* CHALLENGES
(a) In the audio feature notebook, how many MFCCs does the extract_features function compute for each audio file?
(b) Reproduce the part of the audio feature notebook from "return mfccs_processed" to "data = extract_features(file_path)".

* EXCERPT TO READ
In [2]:
import os
import librosa
import numpy as np
import pandas as pd
from sklearn.model_selection import train_test_split
from tqdm import tqdm

We will go through all the files and extrac the audio files represent it as numbers, generate MFCCs for them and save all the MFCCs and labels in a pickle file

In [2]:

def extract_features(file_path):
    # Load the audio file
    audio, sample_rate = librosa.load(file_path)
    # Extract MFCCs
    mfccs = librosa.feature.mfcc(y=audio, sr=sample_rate, n_mfcc=40)
    # Average MFCCs over time frames
    mfccs_processed = np.mean(mfccs.T, axis=0)
    
    return mfccs_processed

def load_data(data_path):
    features = []
    labels = []
    for folder in os.listdir(data_path):
        if os.path.isdir(os.path.join(data_path, folder)):
            for subfolder in tqdm(os.listdir(os.path.join(data_path, folder))):
                subfolder_path = os.path.join(data_path, folder, subfolder)
                if os.path.isdir(subfolder_path):
                    for file in os.listdir(subfolder_path):
                        if file.endswith('.mp3'):  # Assuming files are in MP3 format
                            file_path = os.path.join(subfolder_path, file)
                            data = extract_features(file_path)
                            features.append(data)
                            labels.append(folder)
    return features, labels

# Load the dataset
data_path = r'C:\Users\neel2\Code\data\data255'  # Change this to your dataset's path
features, labels = load_data(data_path)

# Convert to DataFrame
df = pd.DataFrame(features)
df['label'] = labels


print('Data loaded and split into training and testing sets.')
df.to_csv('all_data.csv', index=False)
df.to_pickle('all_data.pkl')

100%|██████████| 441/441 [19:01<00:00,  2.59s/it]
100%|██████████| 751/751 [36:32<00:00,  2.92s/it]
100%|██████████| 367/367 [22:51<00:00,  3.74s/it]


Data loaded and split into training and testing sets.


##### The below code is computationally very expensive and will generate 3 pickle files which are over 20Gb in size each. So execute them with caution

We will go through all the files and extrac the audio files represent it as numbers, extrac meta data such as sampling rate and audio length and save everything as a csv as well as pickle file.

* DATA PROVIDED
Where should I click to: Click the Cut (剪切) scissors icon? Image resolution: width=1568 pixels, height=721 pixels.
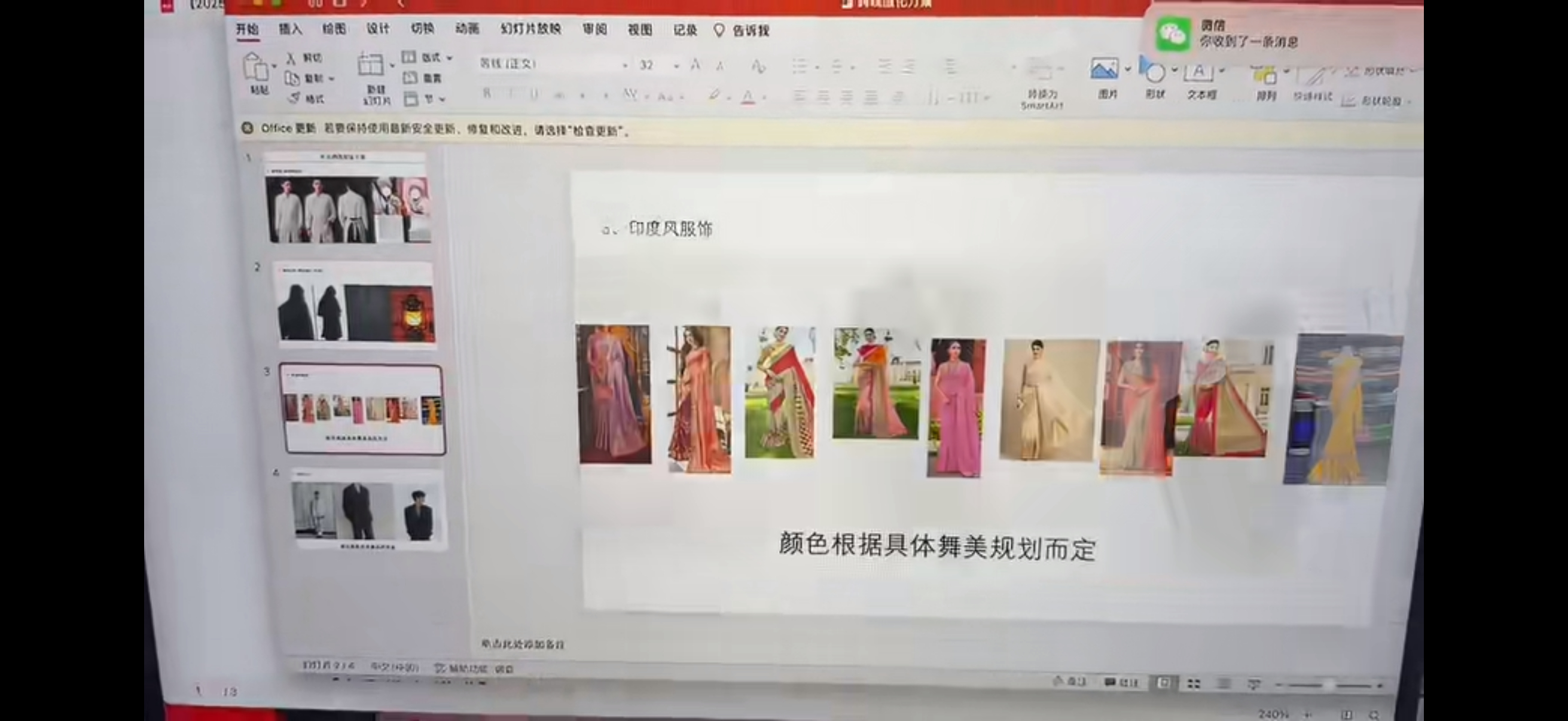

* PER-TASK OUTPUTS
(a) 40

(b)
return mfccs_processed

def load_data(data_path):
    features = []
    labels = []
    for folder in os.listdir(data_path):
        if os.path.isdir(os.path.join(data_path, folder)):
            for subfolder in tqdm(os.listdir(os.path.join(data_path, folder))):
                subfolder_path = os.path.join(data_path, folder, subfolder)
                if os.path.isdir(subfolder_path):
                    for file in os.listdir(subfolder_path):
                        if file.endswith('.mp3'):  # Assuming files are in MP3 format
                            file_path = os.path.join(subfolder_path, file)
                            data = extract_features(file_path)